Once in mass production, the pump could make life much easier for the more than one million people with the disease.

For Bishop, avoiding the extreme highs and lows of blood sugar gives that number on her pump a new meaning.

“Because the pump is helping me to manage my diabetes, I’m more involved, even more than ever. And so I like to check what my sugars are because it’s almost always a good number,” Bishop said.

PREVIOUS STORY: Monterey resident Rebecca Bishop, 54, was diagnosed with type 1 diabetes in 1972. She is among the first people in the world to receive an artificial pancreas. The MiniMed 670G system is a wearable device that monitors blood sugar levels and delivers insulin as needed.

Type 1 diabetes is an autoimmune disease in which a person’s pancreas stops producing insulin. It can occur at any age, but diagnosis peaks among mid-teens, according to the Centers for Disease Control and Prevention. Type 1 diabetes prevention is not yet known, but patients can manage the disease with insulin injections.

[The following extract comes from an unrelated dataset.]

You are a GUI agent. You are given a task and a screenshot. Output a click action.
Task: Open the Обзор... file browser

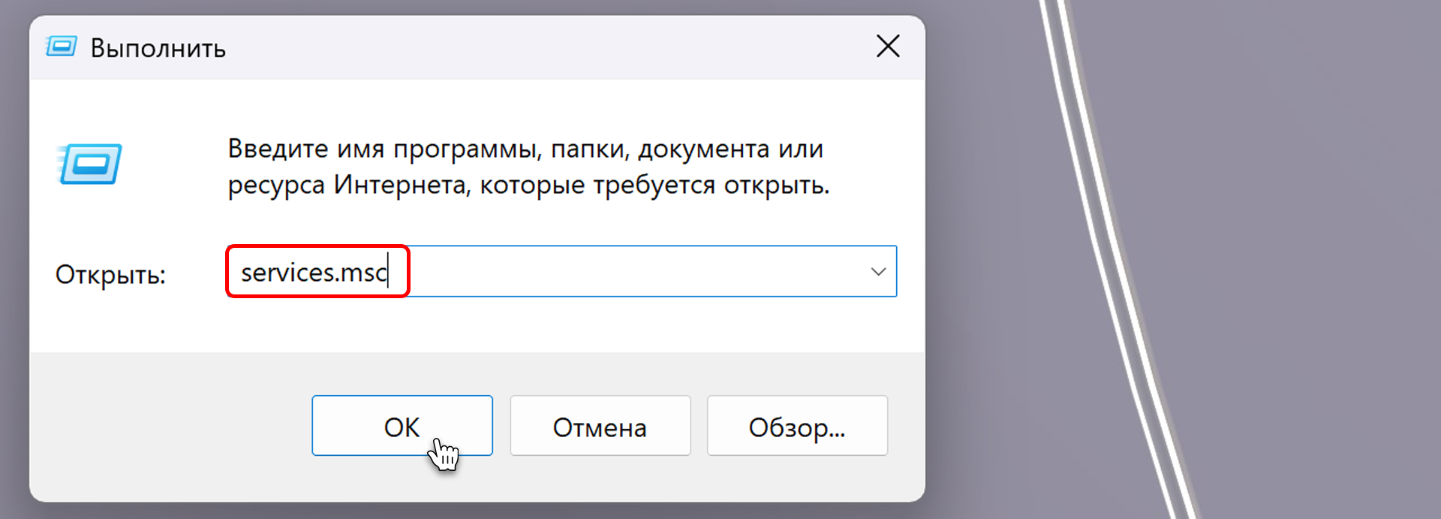(797, 426)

Nonetheless, insulin is not a cure and does not necessarily prevent the disease’s serious effects, which could include: kidney failure, blindness, nerve damage, heart attack and stroke, according to JDRF, a nonprofit that funds type 1 diabetes research.

CORRECTION: In the broadcast version of our story, the patient is described as being in her “late 40’s.” However, she is 54.